The appellate court had in a unanimous decision by a three-man panel led by Justice Abdul Aboki, declined Onnoghen’s request for his trial to be temporarily suspended, pending the determination of an appeal he lodged to challenge the competence of the charge and the procedure adopted by the CCT.
In the appeal he lodged on January 15, the suspended CJN, who had on two occasions, declined to appear before the CCT to enter his plea to the charge, contended that the Umar-led tribunal erred in law when it decided to hear the preliminary objection he filed to quash the charge, alongside a motion FG filed to secure and order to remove him as both the CJN and Chairman of the National Judicial Council, NJC.
Onnoghen insisted that it was wrong for the tribunal to hear and determine FG’s motion when its jurisdiction to entertain the substantive charge was being challenged.
He, therefore, prayed the appellate court to set-aside the decision of the CCT as contained in a ruling its Chairman delivered on January 14.
Meanwhile, before the appeal could be heard, Justice Onnoghen, on January 18, filed a motion wherein he prayed the appellate court to stay further proceedings in the case against him.
Based on the motion, the Appeal Court, on January 24, ordered the Mr. Umar-led CCT panel to suspend further proceedings in the matter to enable it to consider Onnoghen’s request.
The order of the court came barely 24 hours after FG secured an ex-parte order from the tribunal, which gave President Buhari the nod to suspend Onnoghen and swear-in the most senior jurist of the Supreme Court, Justice Tanko Muhammad, as the Acting CJN.
At its resumed sitting on Wednesday, the appellate court vacated its initial order that stopped the CCT from taking further steps in Onnoghen’s trial.
The appellate court held that granting the suspended CJN’s motion would amount to a “fundamental interruption” of a criminal proceeding before the CCT.
It noted that Onnoghen himself had in a judgment he delivered in a case involving a firm owned by former National Publicity Secretary of the Peoples Democratic Party, PDP, Chief Olisa Metuh, Destra Investment Limited, banned the grant of stay of proceeding in criminal matters.
Justice Aboki further recalled that the suspended CJN had in another case that involved the Senate President, Dr.
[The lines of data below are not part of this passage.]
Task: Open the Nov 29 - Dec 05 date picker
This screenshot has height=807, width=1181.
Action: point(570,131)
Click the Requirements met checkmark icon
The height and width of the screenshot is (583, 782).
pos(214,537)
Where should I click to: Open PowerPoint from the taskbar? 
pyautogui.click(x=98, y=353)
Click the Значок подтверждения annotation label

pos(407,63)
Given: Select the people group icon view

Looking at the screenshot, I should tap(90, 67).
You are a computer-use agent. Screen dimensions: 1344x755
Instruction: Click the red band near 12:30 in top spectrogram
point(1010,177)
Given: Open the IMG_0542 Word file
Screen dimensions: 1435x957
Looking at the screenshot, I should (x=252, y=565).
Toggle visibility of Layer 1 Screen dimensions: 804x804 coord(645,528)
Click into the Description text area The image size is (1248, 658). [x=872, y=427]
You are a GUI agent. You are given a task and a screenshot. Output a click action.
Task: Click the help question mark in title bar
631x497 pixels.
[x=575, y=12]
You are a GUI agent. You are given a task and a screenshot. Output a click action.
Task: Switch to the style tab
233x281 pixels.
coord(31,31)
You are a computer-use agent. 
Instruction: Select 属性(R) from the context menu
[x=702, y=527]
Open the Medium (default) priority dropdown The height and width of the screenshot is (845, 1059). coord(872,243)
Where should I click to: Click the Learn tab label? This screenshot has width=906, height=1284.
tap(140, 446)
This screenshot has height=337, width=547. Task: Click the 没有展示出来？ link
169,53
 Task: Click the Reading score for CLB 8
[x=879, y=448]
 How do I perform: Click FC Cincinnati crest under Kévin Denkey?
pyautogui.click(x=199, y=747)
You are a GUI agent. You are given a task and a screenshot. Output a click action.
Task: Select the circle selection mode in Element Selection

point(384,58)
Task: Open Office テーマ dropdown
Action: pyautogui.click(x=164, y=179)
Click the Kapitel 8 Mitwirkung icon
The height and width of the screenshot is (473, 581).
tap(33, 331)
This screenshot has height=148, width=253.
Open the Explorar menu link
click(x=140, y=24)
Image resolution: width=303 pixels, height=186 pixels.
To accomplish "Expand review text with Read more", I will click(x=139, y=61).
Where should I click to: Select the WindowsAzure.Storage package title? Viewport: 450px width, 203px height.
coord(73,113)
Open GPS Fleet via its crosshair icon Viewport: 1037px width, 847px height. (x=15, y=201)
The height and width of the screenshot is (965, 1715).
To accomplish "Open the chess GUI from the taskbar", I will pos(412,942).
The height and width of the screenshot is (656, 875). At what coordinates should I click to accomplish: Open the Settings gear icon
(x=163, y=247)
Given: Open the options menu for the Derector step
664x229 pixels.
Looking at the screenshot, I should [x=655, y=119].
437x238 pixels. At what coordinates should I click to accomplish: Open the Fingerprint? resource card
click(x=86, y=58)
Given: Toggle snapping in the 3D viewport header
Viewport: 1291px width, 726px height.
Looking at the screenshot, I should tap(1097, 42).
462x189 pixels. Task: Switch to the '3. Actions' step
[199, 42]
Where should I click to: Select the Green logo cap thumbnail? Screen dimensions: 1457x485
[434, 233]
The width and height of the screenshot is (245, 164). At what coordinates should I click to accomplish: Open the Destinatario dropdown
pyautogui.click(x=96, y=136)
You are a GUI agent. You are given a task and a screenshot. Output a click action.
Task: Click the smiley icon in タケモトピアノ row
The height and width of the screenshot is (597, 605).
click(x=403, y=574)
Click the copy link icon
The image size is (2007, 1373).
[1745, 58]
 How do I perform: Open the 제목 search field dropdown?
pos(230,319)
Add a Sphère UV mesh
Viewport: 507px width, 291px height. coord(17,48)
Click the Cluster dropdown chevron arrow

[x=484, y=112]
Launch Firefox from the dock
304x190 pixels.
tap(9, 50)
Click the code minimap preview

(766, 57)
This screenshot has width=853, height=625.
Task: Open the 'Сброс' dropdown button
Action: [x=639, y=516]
Bukola Saraki, identified the CCT as a special court with quasi-criminal jurisdiction.
He maintained that section 306 of the Administration of Criminal Justice Act, 2015, expressly forbade courts from granting orders to stay proceedings in criminal cases.
“We cannot run away from the fact that the CCT which has quasi-criminal jurisdiction, does not have an option than to abide and apolitical the criminal laws in all proceedings before it”, Justice Aboki added.
Consequently, the appellate court dismissed Onnoghen’s appeal, stressing that the order from stay of proceedings he requested for could not be granted as a matter of cause.
“An applicant must convince the court that grant of such order will be in the interest of justice”, the court held, saying there was no “special or exceptional circumstance”, to warrant the suspension of the case pending against Onnoghen before the CCT.
“The Applicants motion for an order for stay of proceeding is hereby refused”, Justice Aboki ruled.
Nevertheless, the appellate court fixed February 4 to hear the substantive appeal the suspended CJN filed to challenge decision of the CCT to hear his preliminary objection alongside FG’s motion to remove him from office.
It will be recalled that the CCT had last Monday, adjourned Onnoghen’s trial sine-die (indefinitely) to await the outcome of the appellate court’s ruling.